-- Task description --
Your answer must be an exact copy of the entries below, with every picture removed.

-- Stored data --
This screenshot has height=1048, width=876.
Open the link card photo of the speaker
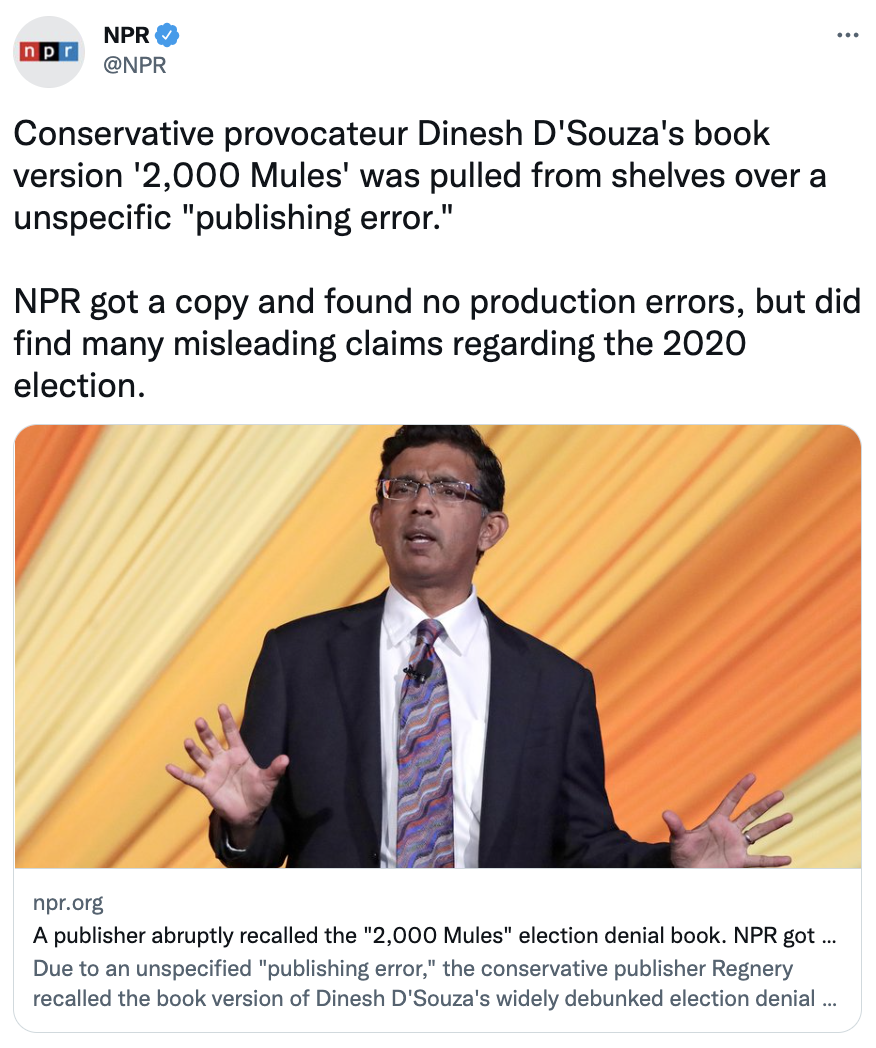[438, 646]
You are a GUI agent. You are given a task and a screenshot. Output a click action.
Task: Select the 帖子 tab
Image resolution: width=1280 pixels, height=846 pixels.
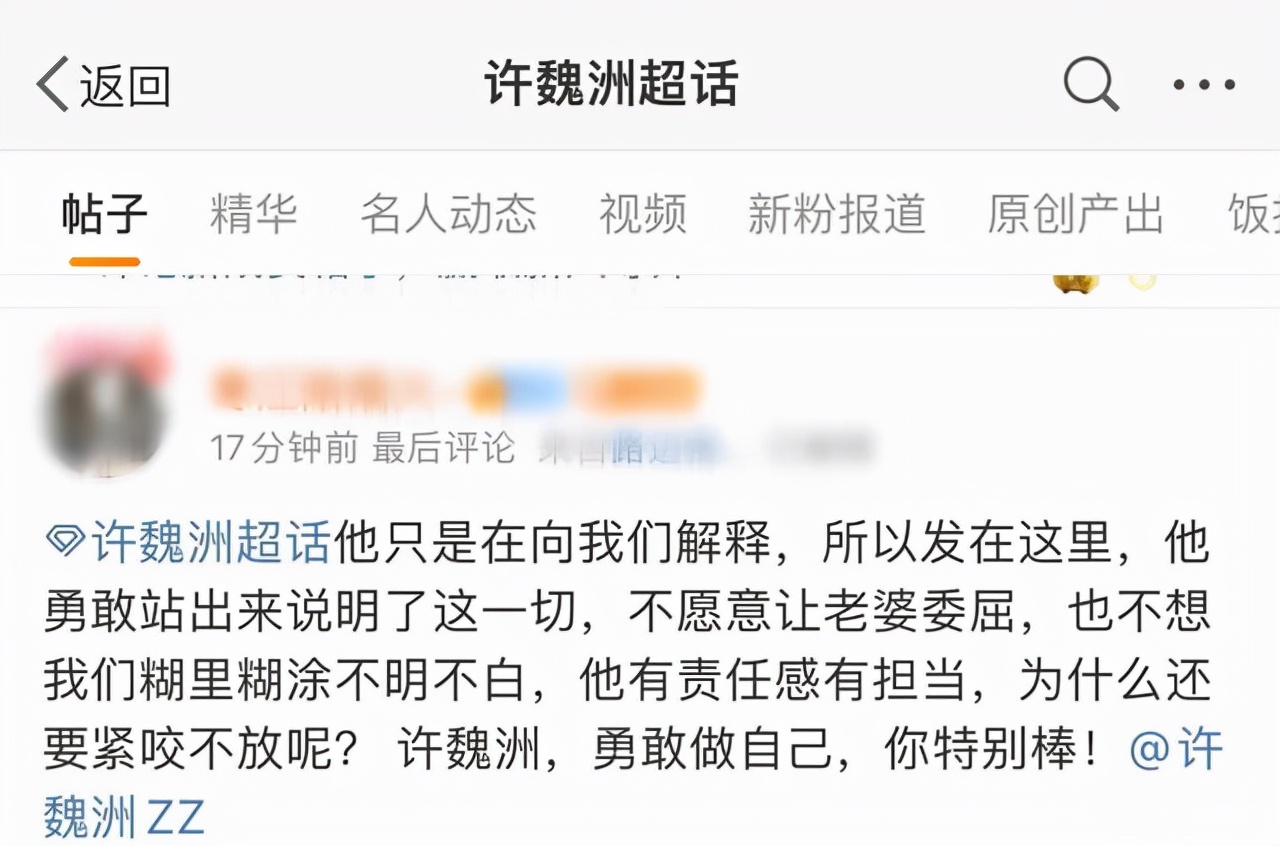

-- Task result --
This screenshot has height=1048, width=876.
Open the link card photo of the speaker
[438, 646]
You are a GUI agent. You are given a task and a screenshot. Output a click action.
Task: Select the 帖子 tab
Image resolution: width=1280 pixels, height=846 pixels.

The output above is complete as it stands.